Tuttavia, l’ordine nei conti è stato raggiunto con non pochi equilibrismi. Per iniziare, il governo stima che l’aumento eccezionale delle entrate fiscali registrato nel corso di quest’anno si manterrà nei prossimi: un’ipotesi ancora tutta da verificare. Dopodiché, la manovra è piena di entrate una tantum: il famigerato prelievo sulle banche alla fine è solo un prestito, che gli istituti finanziari recupereranno nei prossimi esercizi sotto forma di crediti fiscali; la stretta sulla tassazione d’impresa, con la riformulazione dell’ACE, darà entrate nel prossimo biennio, ma si trasformerà in un costo per le casse dello Stato subito dopo. E nessuna di queste misure può essere estesa strutturalmente. Essendo ancora al primo anno dell’aggiustamento richiesto dalle regole europee, per ora l’UE ci concede queste una tantum, ma dal prossimo anno la musica cambierà.
Il governo stima di risparmiare più di due miliardi e mezzo all’anno dai tagli ai ministeri. Buona fortuna: anche l’austero governo Monti non era riuscito ad andare oltre il miliardo. Inoltre, le spese per investimenti appaiono sottostimate, considerando i progetti Pnrr ancora da realizzare: forse si sta già valutando di tagliarne qualcuno? Se a questo si aggiunge che il concordato preventivo sarà un flop, si capisce che la stabilità dei conti resta alquanto incerta. La palla è solo buttata in avanti.
Dal lato delle spese, la legge di bilancio ha il merito di rendere strutturali alcune misure giù introdotte come temporanee. È così che ci si deve muovere quando il sentiero è stretto. Il taglio del cuneo fiscale viene inglobato nella tassazione del reddito e, insieme all’alleggerimento delle aliquote Irpef, costa 17 miliardi. Non certo noccioline. Qualcuno obietterà che non è abbastanza, ma aver reso strutturali queste misure è positivo. Lo stesso vale per l’aumento delle indennità dei congedi parentali, che copriranno l’80% della retribuzione (al posto del vecchio 30%) nei primi tre mesi d’utilizzo. È una misura giusta.
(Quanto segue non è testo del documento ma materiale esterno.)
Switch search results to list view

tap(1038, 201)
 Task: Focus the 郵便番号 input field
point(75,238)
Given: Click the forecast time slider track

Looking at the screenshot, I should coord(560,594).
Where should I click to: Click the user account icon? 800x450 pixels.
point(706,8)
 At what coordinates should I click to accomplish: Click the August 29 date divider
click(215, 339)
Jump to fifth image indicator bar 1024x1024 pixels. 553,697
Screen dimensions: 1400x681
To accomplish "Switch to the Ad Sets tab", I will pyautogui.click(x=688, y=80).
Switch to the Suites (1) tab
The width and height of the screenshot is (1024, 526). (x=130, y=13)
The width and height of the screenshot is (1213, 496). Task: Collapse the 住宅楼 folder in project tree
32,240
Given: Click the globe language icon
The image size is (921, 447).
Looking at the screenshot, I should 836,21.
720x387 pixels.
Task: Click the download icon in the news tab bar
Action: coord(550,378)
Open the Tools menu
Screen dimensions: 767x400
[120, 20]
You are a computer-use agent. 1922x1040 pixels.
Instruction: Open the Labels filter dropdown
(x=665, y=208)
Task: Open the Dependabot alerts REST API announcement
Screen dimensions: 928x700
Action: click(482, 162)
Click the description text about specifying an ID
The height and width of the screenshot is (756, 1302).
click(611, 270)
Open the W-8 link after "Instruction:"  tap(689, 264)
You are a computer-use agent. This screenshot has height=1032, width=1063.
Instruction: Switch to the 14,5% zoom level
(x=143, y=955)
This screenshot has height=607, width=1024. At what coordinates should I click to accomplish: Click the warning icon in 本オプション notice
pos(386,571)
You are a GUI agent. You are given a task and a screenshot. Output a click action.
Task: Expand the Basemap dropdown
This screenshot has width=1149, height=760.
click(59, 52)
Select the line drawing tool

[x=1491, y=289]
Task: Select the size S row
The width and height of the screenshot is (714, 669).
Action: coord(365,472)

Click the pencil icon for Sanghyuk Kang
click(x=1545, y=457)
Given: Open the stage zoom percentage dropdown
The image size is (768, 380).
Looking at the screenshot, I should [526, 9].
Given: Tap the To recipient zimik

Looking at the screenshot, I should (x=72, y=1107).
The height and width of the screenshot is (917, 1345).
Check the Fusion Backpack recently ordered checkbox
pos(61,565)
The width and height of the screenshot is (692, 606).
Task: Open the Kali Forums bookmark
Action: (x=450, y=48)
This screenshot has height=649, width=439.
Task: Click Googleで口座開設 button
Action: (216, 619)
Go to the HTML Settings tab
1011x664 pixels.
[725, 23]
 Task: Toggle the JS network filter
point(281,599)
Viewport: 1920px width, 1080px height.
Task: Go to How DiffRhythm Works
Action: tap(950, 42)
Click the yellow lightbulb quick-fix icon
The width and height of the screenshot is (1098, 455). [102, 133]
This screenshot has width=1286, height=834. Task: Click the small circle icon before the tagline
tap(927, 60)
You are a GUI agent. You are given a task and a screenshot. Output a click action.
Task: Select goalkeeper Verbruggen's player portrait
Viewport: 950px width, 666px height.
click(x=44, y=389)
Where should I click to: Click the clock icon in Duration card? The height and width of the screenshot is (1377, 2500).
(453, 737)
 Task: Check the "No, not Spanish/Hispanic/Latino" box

Anche qui si può obiettare che si sarebbe potuto approfittare di questo intervento per sostenere la genitorialità condivisa, destinando una parte degli aumenti ai soli padri, ma da un governo che punta tutto sulla retorica della “maternità”, piuttosto che della “genitorialità”, sarebbe stato strano aspettarsi qualcosa di diverso, e una maggiore parità nell’uso dei congedi potrebbe arrivare indirettamente dalla loro accresciuta generosità.
Sul piano delle tasse, altri dubbi arrivano dal tetto alle detrazioni per spese fiscali (veterinarie, sportive, per interessi sui mutui, intermediazione immobiliare, trasporto pubblico, e via snocciolando). È una misura giusta in linea di principio, che taglia sussidi incontrollati ai ceti medio-alti. Ma la sua realizzazione discrimina senza valide ragioni i single e le famiglie senza figli, oltre a introdurre – come denunciato da Chiara Saraceno su queste colonne – una discriminazione ingiusta e di dubbia costituzionalità verso persone con cittadinanza extra-UE. Per combattere una battaglia di retroguardia pro-natalista, si rende il sistema fiscale più complesso invece di semplificarlo. E lo stesso vale per i nuovi balzelli sul digitale, che Luigi Einaudi avrebbe chiamato “tassette”. Per ottenere gettiti irrisori, si distorce il mercato e si fanno scappare basi imponibili che avrebbero potuto produrre più gettito in futuro, se le si fosse fatte crescere con calma.
La grande assente, poi, è una politica industriale associata a una chiara strategia di crescita per il nostro Paese, ma se neppure chi aveva ingenti risorse da spendere l’ha disegnata, non è facile imputarne l’assenza all’attuale governo. Tutto sommato, va riconosciuto che il ministro Giorgetti si è mosso meglio all’interno del sentiero stretto di quanto alcuni suoi predecessori abbiano fatto nell’era della spesa facile, trasformando il debito accumulato durante la pandemia, a livello nazionale ed europeo, in una grande occasione sprecata per il nostro Paese.